Congress passes a new law or the president creates a new executive order changing federal contracting, but how does that filter down to the agencies?
The easiest answer to that question is: bureaucracy, bureaucracy, and more bureaucracy. Once a rule, quota, or recommendation is established by the President (through executive orders such as Order 13101 “Greening the Government”) or through legislators (through acts or amendments such as the JWOD Act or Berry Amendment [poorly written wikipedia article]), a whole host of bureaucrats busy themselves with the practical implementations. Not only must the new change be added into existing rule books but it also has to be prioritized and must be compatible with hundreds of years of existing rules. Of course, these also must jive with rulings from the courts on various issues, which might or might not be tangential.

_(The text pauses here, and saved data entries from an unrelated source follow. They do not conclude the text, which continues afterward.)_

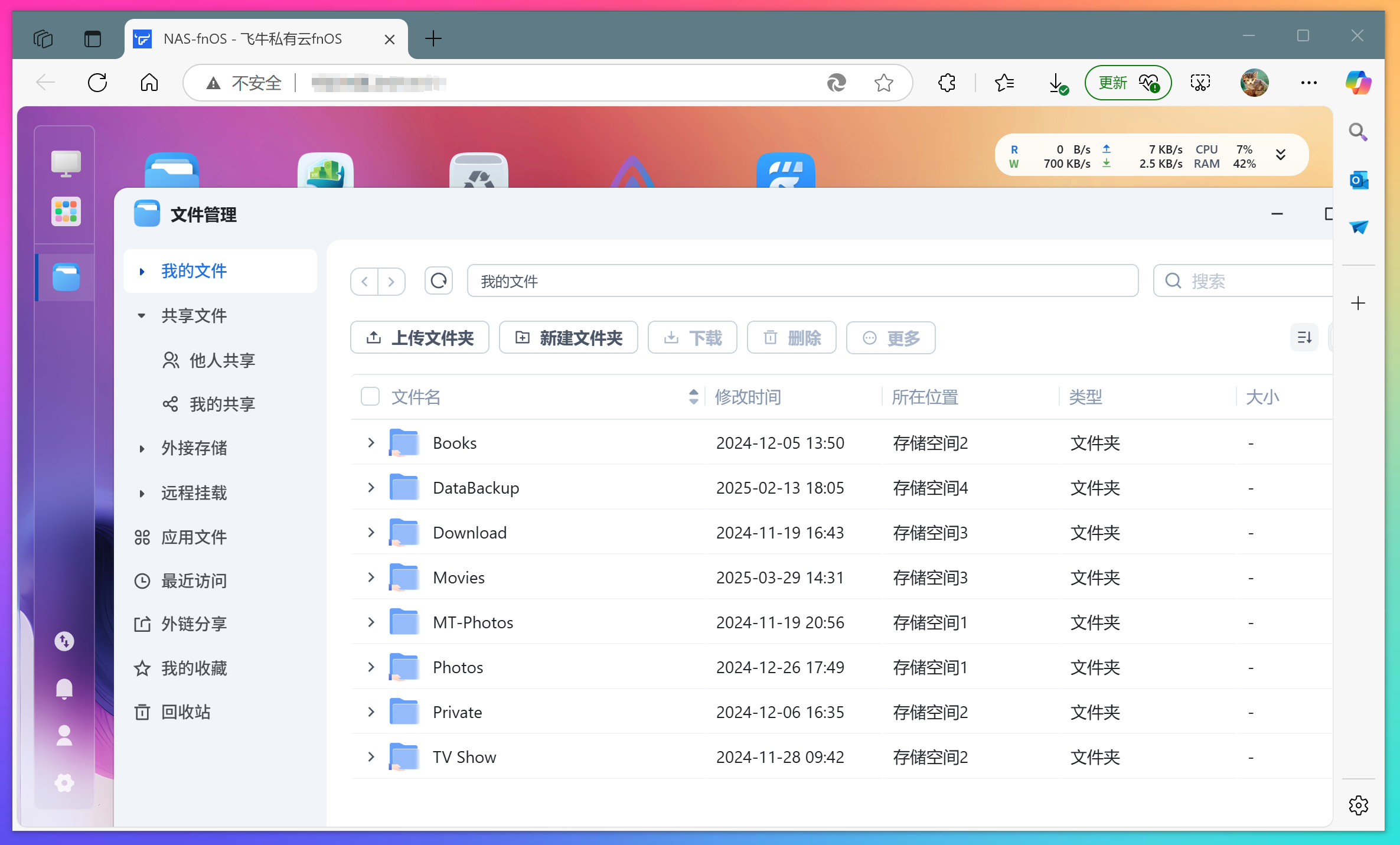1400x845 pixels.
Task: Expand the Books folder row
Action: pos(371,443)
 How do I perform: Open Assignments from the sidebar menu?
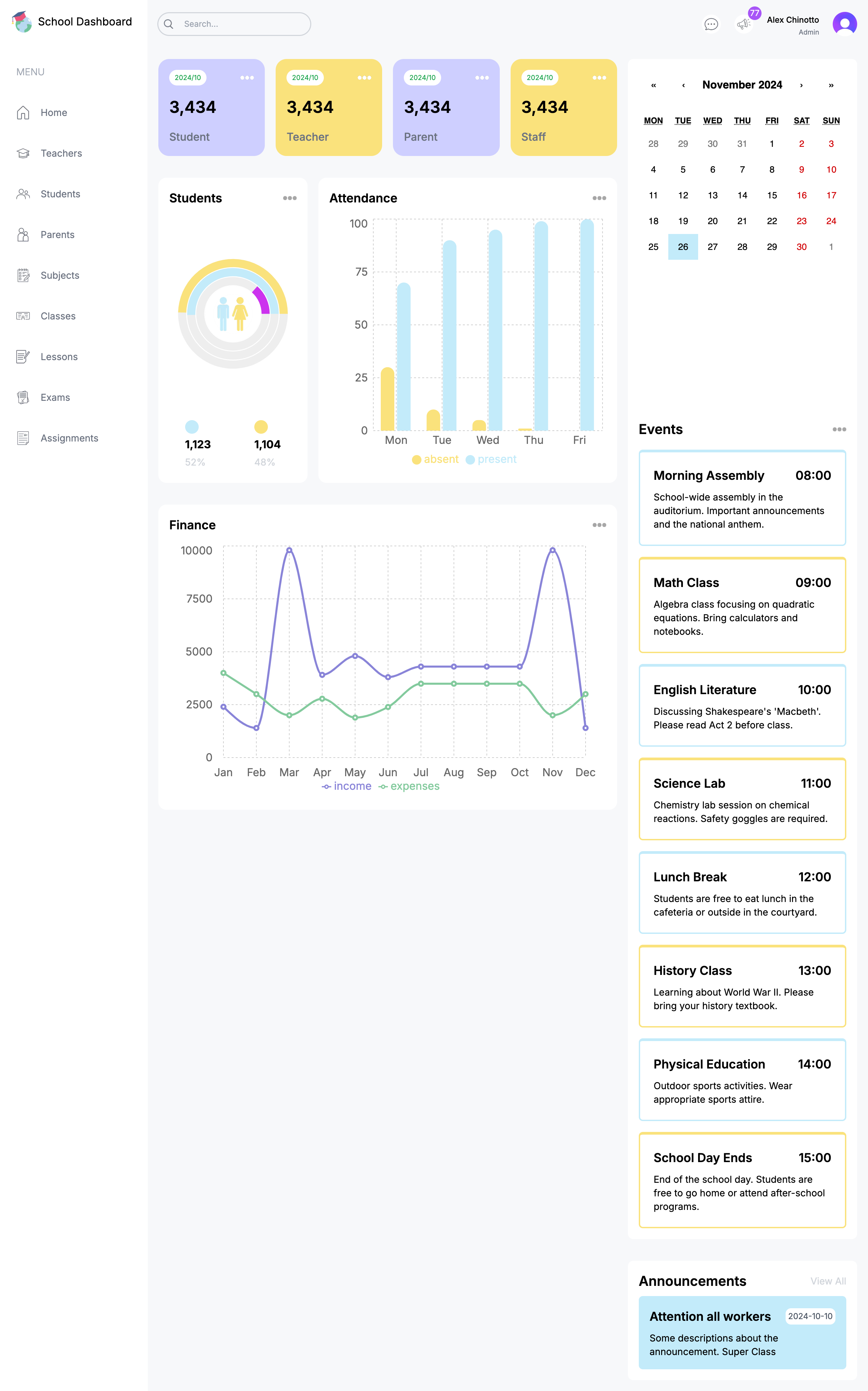point(69,438)
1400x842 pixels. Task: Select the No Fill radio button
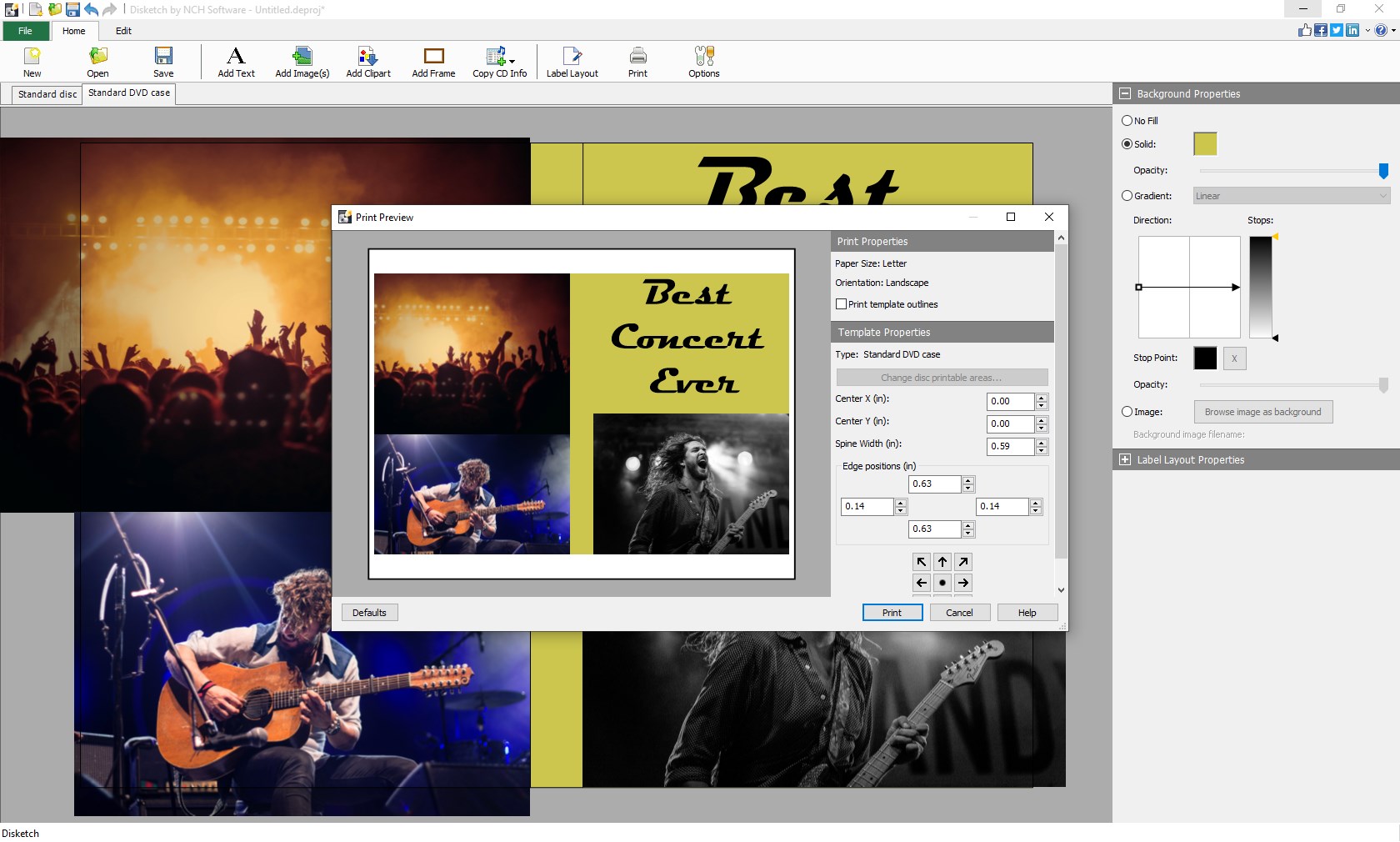(1127, 120)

Rules implementing these changes are proposed by a host of existing federal agencies (e.g. SBA). Think of it like a feeding frenzy. Each agency vies for benefits to themselves. Each affected vendor screams out (some wanting special privileges for themselves, some fighting special privileges to others). Chaos ensues. This is the internal fighting (backroom dealings, compromises, strong-arming, ego padding, etc) never visible to the public, but present none-the-less.
New proposals can be added at any time, so a change created in 2000 might only now be recommended for updating or new methods of implementation based on the effects of previous implementations, the original intent of the rule itself, or mismanagement of the previous implementations. Many changes happen due to presidential power shifts. No reason is really necessary for federal agencies that see these regulations as an easy and covert way to collect more power for itself (e.g. SBA) or those who style themselves as moral crusaders (e.g. SBA). Affected vendors must always keep a vigilant watch or else something might slip through with earth-shattering consequences.

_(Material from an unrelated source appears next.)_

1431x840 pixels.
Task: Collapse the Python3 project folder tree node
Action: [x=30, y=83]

Those approved proposals are recorded in the Federal Registry, and then they get filtered down to the Federal Acquisition Regulation (FAR), which outlines guides for Contracting Officers to issue contracts (the primary way for the government to purchase items). Each agency has sub-FARs that also must be updated based on the unique sub-regulations that affect their specific organization. Sometimes agencies must filter their actions through much more than one FAR. The Air National Guard, for example, gains its Contracting authority through the Army so it must comply with the FAR, DFAR, AFAR, NGFAR and to what extent possible the AFFAR.
The FAR and various sub-FARs can be edited at any time, “improving on rules” or giving further restrictions and rules originating at an agency level. As can be expected, changes often complicate and contradict each other. These rules might be legislatively guided or not. They might just be agency policy. Various agency authorities might likewise overlap and contradict each other. All these changes must be adapted into the various tenuously interconnected software programs for all the various contracting steps (PD2, AIMS, FedBizOps, NG-FPDS, etc). It is the Contracting Specialist’s job to navigate these crevasses and determine what is applicable and how to make things work.

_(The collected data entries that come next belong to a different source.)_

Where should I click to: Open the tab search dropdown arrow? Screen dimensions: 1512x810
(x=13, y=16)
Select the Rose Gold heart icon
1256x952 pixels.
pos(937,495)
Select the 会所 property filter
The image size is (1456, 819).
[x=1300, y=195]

By the time the rules and regulations get down to an operational level, the web of bureaucracy is thick. Every transaction is subject to audit, dispute, scrutiny, and legal consequences (jail time) for neglecting these rules. Each Contract is unique and must be uniquely inspected to figure out which rules are applicable and what set-asides need to be met. Key variables include: item being purchased (NAICS, SIC, FSC. ect), dollar amount, where the funds are coming from, amount of funds set aside, when the funds are given, what the funds are to be used for, type of purchase (supply, service, construction), where the Contract is to be performed, where the Contract is to be purchased, the country of origin of any supplies, vendor classifications and the like. It is quite amazing the government gets anything done at all.